Keesokan paginya, sesuai dengan janji Mbak Sonia semalam, Pak Cahyadi membukakan pintu restoran tepat pukul setengah 7. Aku berjalan cepat karena takut perkiraan waktuku mencapai gerbang sekolah meleset.
"Anggun." Panggilan pelan menghentikan langkahku. Saat melihat motor yang berhenti disampingku, aku menyadari kalau Pak Hendra lah yang memanggil. Diam-diam aku menghela nafas kesal karena bertemu lagi dengan wali kelasku itu. Entah kenapa, aku merasa seperti diikuti olehnya di waktu-waktu tertentu.
"Eh, Pak Hendra." Aku memberi respon biasa.
"Bareng Bapak aja, udah hampir jam masuk sekolah." Katanya, menawarkan.
"Enggak apa-apa, Pak. 10 menitan lagi sampai di sekolah kalau lari." Aku berniat menolak.

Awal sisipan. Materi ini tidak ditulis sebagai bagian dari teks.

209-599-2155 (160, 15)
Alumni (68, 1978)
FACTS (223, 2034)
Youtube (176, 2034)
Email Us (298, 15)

"Kalau lari-lari, nanti berkeringat dan bikin kamu enggak nyaman di jam pelajaran pertama. Udah cepet naik aja, enggak apa-apa." Kata Pak Hendra lagi.
Aku tak lagi memberikan penolakan karena mempertimbangkan kesopanan. Dengan terpaksa, aku duduk di belakang. "Makasih, Pak." Aku hanya melihat pria didepanku mengangguk kemudian mengemudikan motornya dengan agak cepat.
Tak sampai 5 menit, motor Pak Hendra memasuki area parker sekolah. Berpasang-pasang mata terarah pada kedatangan kami. Tak butuh lama ketika tatapan itu berganti menjadi bisik-bisik dengan senyuman yang membuatku penasaran.
"Makasih, Pak sekali lagi." Kataku, tak sabar ingin segera pergi ke kelas.
"Iya." Jawab Pak Hendra yang masih melipat jaketnya untuk dimasukkan kedalam ranselnya, " Oh iya, Nggun nanti pas jam istirahat kamu ke ruangan Bapak, ya. Ada yang mau Bapak bicarakan." Ia bicara tanpa menatap padaku.
Aku memandangnya penuh tanya, "Apa yang mau dibicarakan ya, Pak?"
Pak Hendra menatapku dengan sorot serius, "Bapak mau bicarakan soal tempat tinggal kamu dan alasan kamu pindah ke restoran semalam."
Aku terkejut mendengar pengakuannya dan semakin mengira kalau guru itu memang sengaja menguntitku. Mungkinkah setelah bertemu di restoran itu, dia mulai mengamati hingga restoran?, "Bapak tahu darimana?" bel masuk jam pertama berbunyi bersamaan dengan pertanyaanku.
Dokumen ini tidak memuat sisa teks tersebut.